Empoignant nos deux petites valises, il se montra d'abord à la fois peu disert et respectueux. Mais une absence m’interpella, celle du maître d’hôtel. Je me hasardai à le questionner.

— M. Delattre n’est pas là ?

— Nous avons dû nous en séparer, Monsieur, ainsi que de la petite bonne.

— Pourquoi ?

— C’est difficile à dire, hésita-t-il. Surtout, ne dites pas à Madame que je vous l'ai dit. Les Malandain manquent… d’argent.

Je soupirai. La succession n’était certainement toujours pas débouclée.

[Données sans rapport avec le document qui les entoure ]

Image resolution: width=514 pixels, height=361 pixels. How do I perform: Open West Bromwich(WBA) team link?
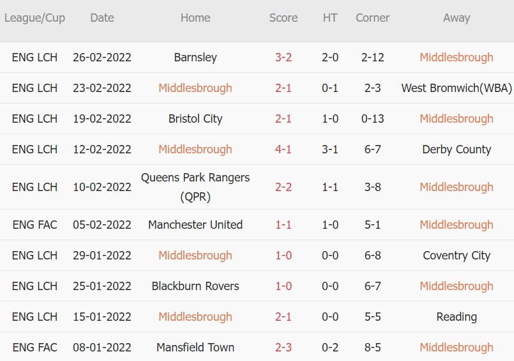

Le notaire chargé de la succession s’était retrouvé en prison à la suite d’un faux témoignage. Alors, le temps qu’un autre reprenne le dossier... et puis, il y avait Pierrette. Sa parenté avait été reconnue, mais cela avait compliqué un peu plus les choses. Pierrette ! L’autre fille illégitime et aussi ma demi-sœur. Un sacré imbroglio !

— Mais alors, qui entretient le manoir ?

— Honorine et moi. Et aussi Monsieur André. Il vient régulièrement m’aider. Il jardine, il fait même le ménage ! Je dois dire qu’il s’en sort très bien !

J’étais loin de m’imaginer tout cela. Et ils avaient la gentillesse de nous inviter.

— Vous savez, reprit-il, semblant lire dans mes pensées. Il sont bien contents de votre venue. Depuis le meurtre, plus personne ne se rend à Beaumanoir.

Il reprit son chemin vers la maison. Je n’osai lui demander s’il m’en voulait toujours. Apparemment pas, puisqu’il m’adressait la parole et m’avait confié certaines choses importantes. La glace semblait rompue entre nous.

— Et l’incendie du bureau ?

Un court-circuit dans le bureau de la victime, heureusement sans provoquer de dégâts majeurs, nous avait permis de retrouver des documents qui nous avaient aidés à arrêter le meurtrier. Voulant les déménager pour les faire nettoyer, André avait trouvé une cachette dans la bibliothèque. Tout avait été rocambolesque dans cette histoire.

— Heureusement, cela s’est bien arrangé, répondit Justin. L’assurance a débloqué rapidement les fonds. Le bureau a été rénové, et les livres ont repris leur place, grâce à Monsieur O’Reilly, qui s’est démené pour les faire restaurer rapidement.

Ces fameux livres anciens, fierté du châtelain, et qui appartenaient à la famille depuis si longtemps, avaient pu être sauvés.

Cela me rassura. Un malheureux concours de circonstances avait terni la splendeur des Malandain. J’espérai vivement le retour rapide des beaux jours, qui sortiraient Beaumanoir de son sommeil.

Nous regagnâmes rapidement le bâtiment. On nous y attendait.